◆ **EXCERPTED TEXT**
Advertisement

The high-wire balancing act of juggling football and media

Crows legend Mark Ricciuto has in the past year highlighted the conflict facing football officials with media roles. Michelangelo Rucci examines the tightrope.

Sep 04, 2020, updated Sep 04, 2020
Photo: Michael Errey / InDaily

Photo: Michael Errey / InDaily

Footballers and microphones. What could go wrong?

Australian football, unlike many other professional sports around the world, is loaded with conflicts of interest in its closed media shop.

Club presidents, such as Collingwood commanded Eddie McGuire, work play-by-play commentary. McGuire even calls Collingwood games; just on television this season.

Club board members, in particular Crows hero Mark Ricciuto, also are wearing many hats as multi-media presenters. In the past three months, Ricciuto has courted controversy by referring (as his media employers expect) to Adelaide’s rival AFL clubs.

Player agents, such as Lance Franklin’s shrewd manager Liam Pickering, also are behind the microphones on panel shows and in commentary booths on match day. How does an agent pass critical reviews of his client – and keep the four per cent fee for sealing a new contract for the player?

Even the “independent” national broadcaster, the ABC, has clouded its coverage of AFL matches with club board members on the commentary teams. In Adelaide, this applies with Crows director and premiership defender Rod Jameson, who has been more circumspect than Ricciuto.

“You can’t serve two masters,” says former Adelaide Football Club chief executive and chairman Bill Sanders.

At Port Adelaide, national television personality David Koch has been the high-profile president since the AFL-enforced wipe-out of the club’s board at the end of the 2012 season. Koch’s media platforms, both on television and radio, have been a double-edged sword giving the Port Adelaide Football Club much-needed national attention – and loaded Koch with much grief when his remarks have echoed into sensational headlines.

“I don’t comment (in the media) on other (AFL) clubs,” was Koch’s quick response to InDaily when asked how he handled being on the other side of a media grilling.

“It is disrespectful.

“And I have learned the hard way from the early days on how your remarks about your own club become clickbait. So imagine what happens when you start publicly passing comment on other clubs.”

Conflict of interest in AFL media coverage has existed since the first microphones were switched on at football games in the 1930s. Football stars were hired as “experts” even while still working for clubs or leagues – and notably conflicted. But producers loved the “theatre” and the resulting headlines.

In the old VFL, Ron Casey served as president at North Melbourne while also managing HSV Channel Seven. Malcolm Blight tells the story of North Melbourne players in the 1970s following coach Ron Barassi to the HSV studios to watch game-length film of an upcoming opponent, as arranged by Casey – a competitive edge not afforded to other clubs.

◆ **SUPPLIED INFORMATION**
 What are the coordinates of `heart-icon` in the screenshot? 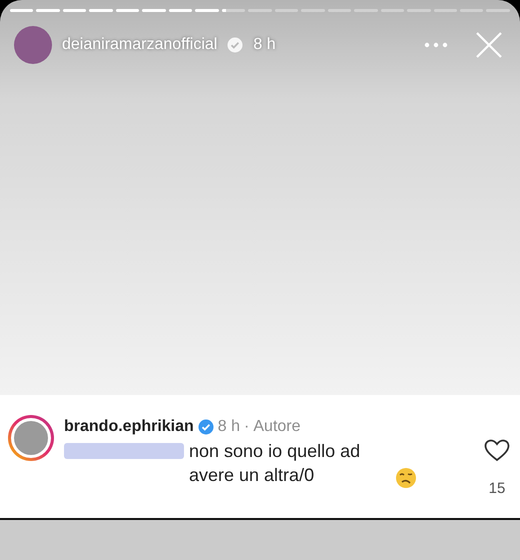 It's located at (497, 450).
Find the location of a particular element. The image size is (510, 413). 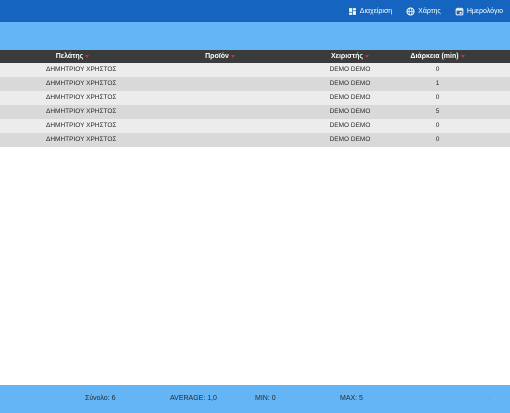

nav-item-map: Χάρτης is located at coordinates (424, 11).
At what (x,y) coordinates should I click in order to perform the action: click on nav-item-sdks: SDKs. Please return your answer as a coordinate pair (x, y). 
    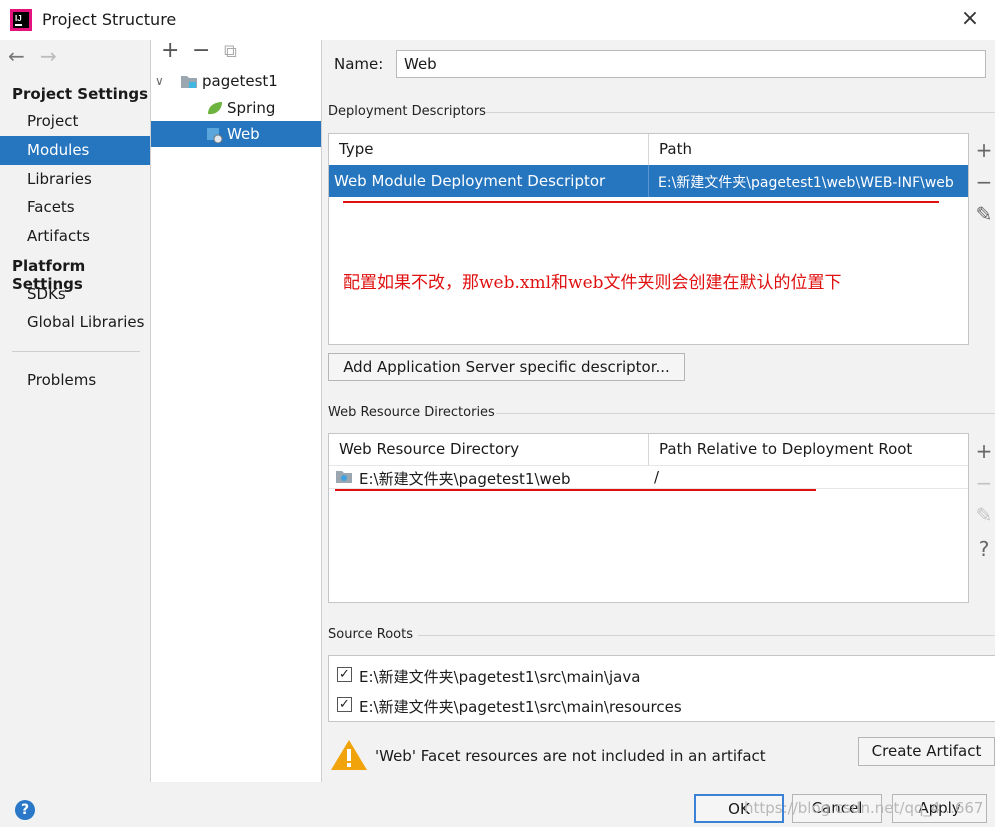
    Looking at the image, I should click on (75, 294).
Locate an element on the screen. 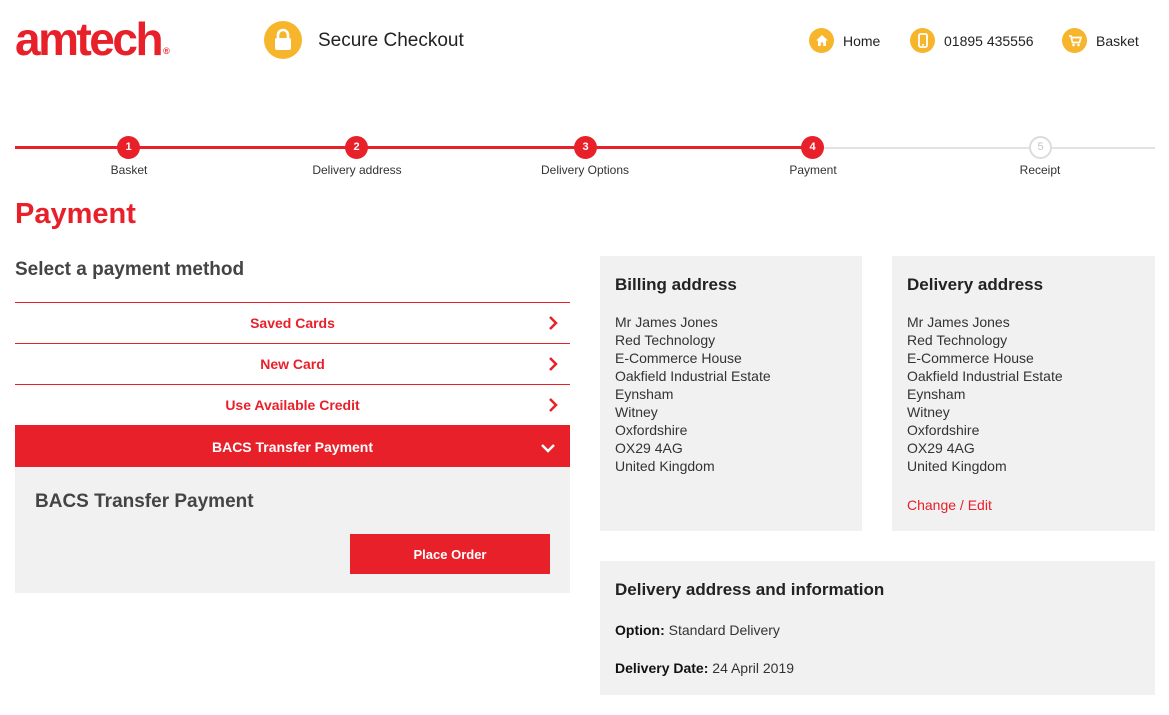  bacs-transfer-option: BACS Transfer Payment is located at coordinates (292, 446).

==

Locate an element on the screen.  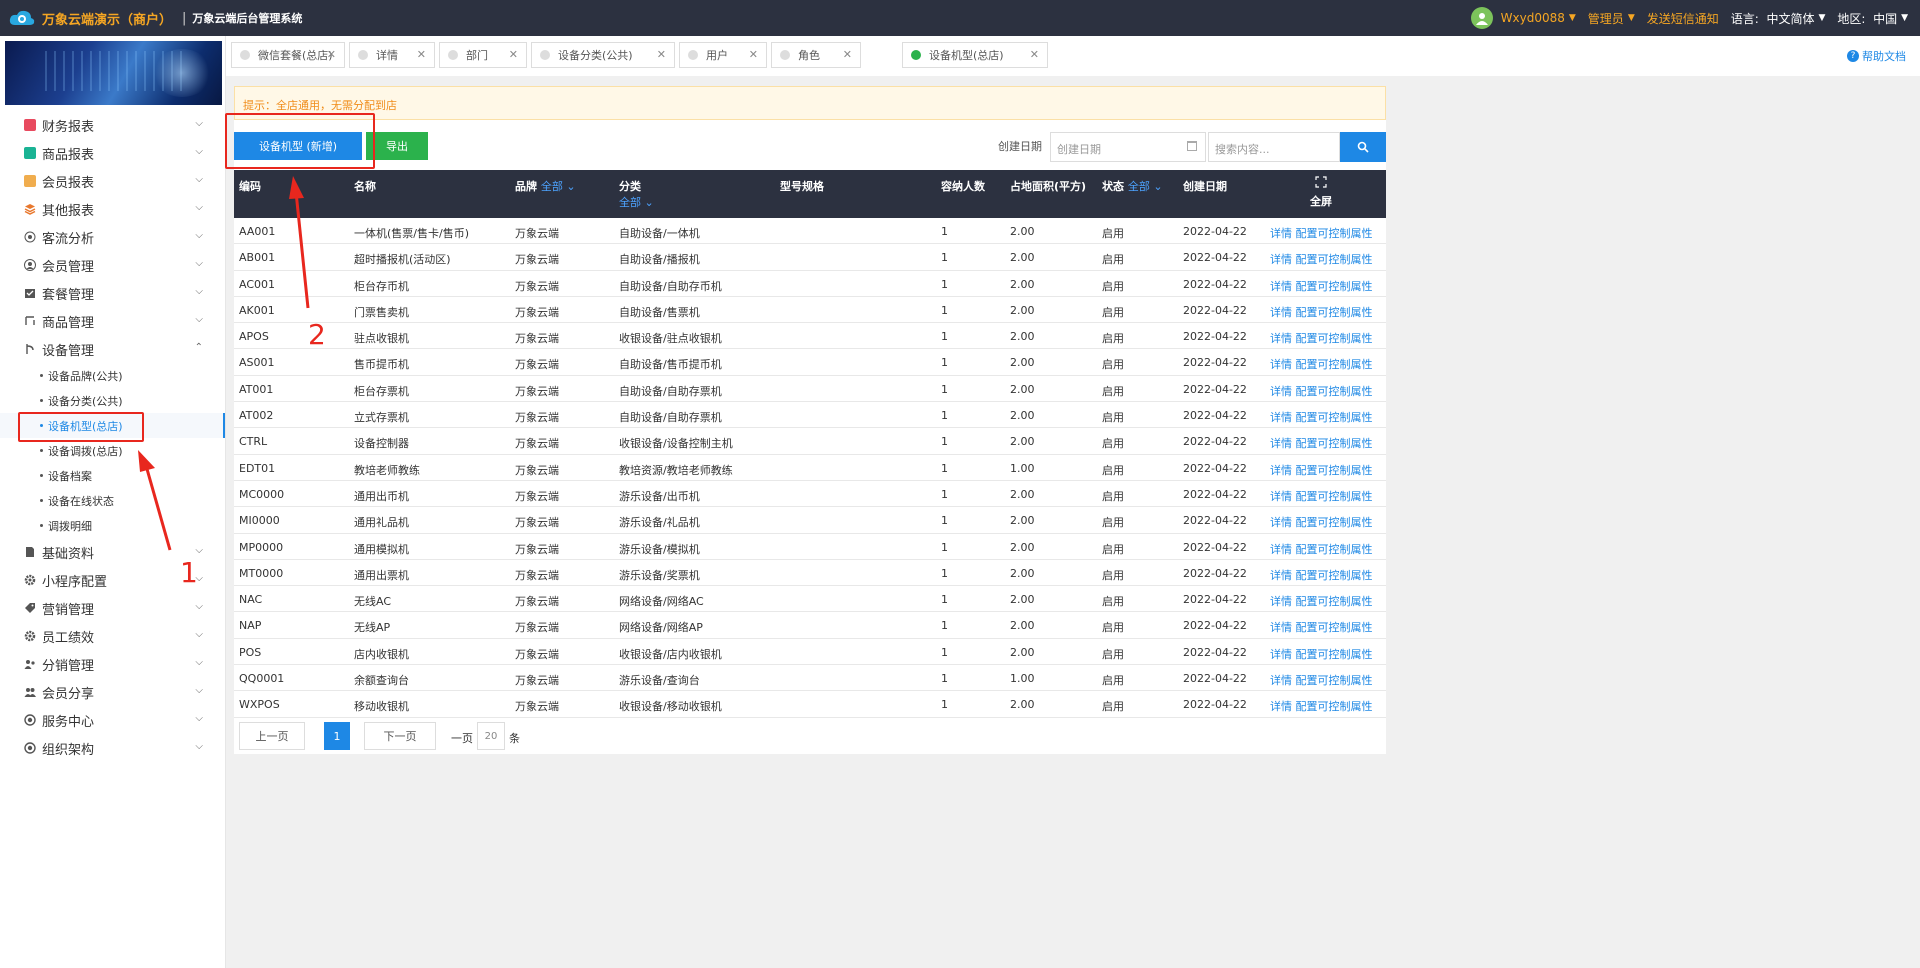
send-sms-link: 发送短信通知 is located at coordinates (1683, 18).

◆ **PARTS OF THE EXERCISE**
A – Reproduce verbatim a passage of the article on football and media, beginning at the words "Footballers and microphones." and stopping after the words "closed media shop.".
B – According to the article on football and media, who served as president at North Melbourne while also managing HSV Channel Seven?
The lines come from a separate source.

◆ **ANSWERS TO EACH TASK**
A –
Footballers and microphones. What could go wrong?

Australian football, unlike many other professional sports around the world, is loaded with conflicts of interest in its closed media shop.

B – Ron Casey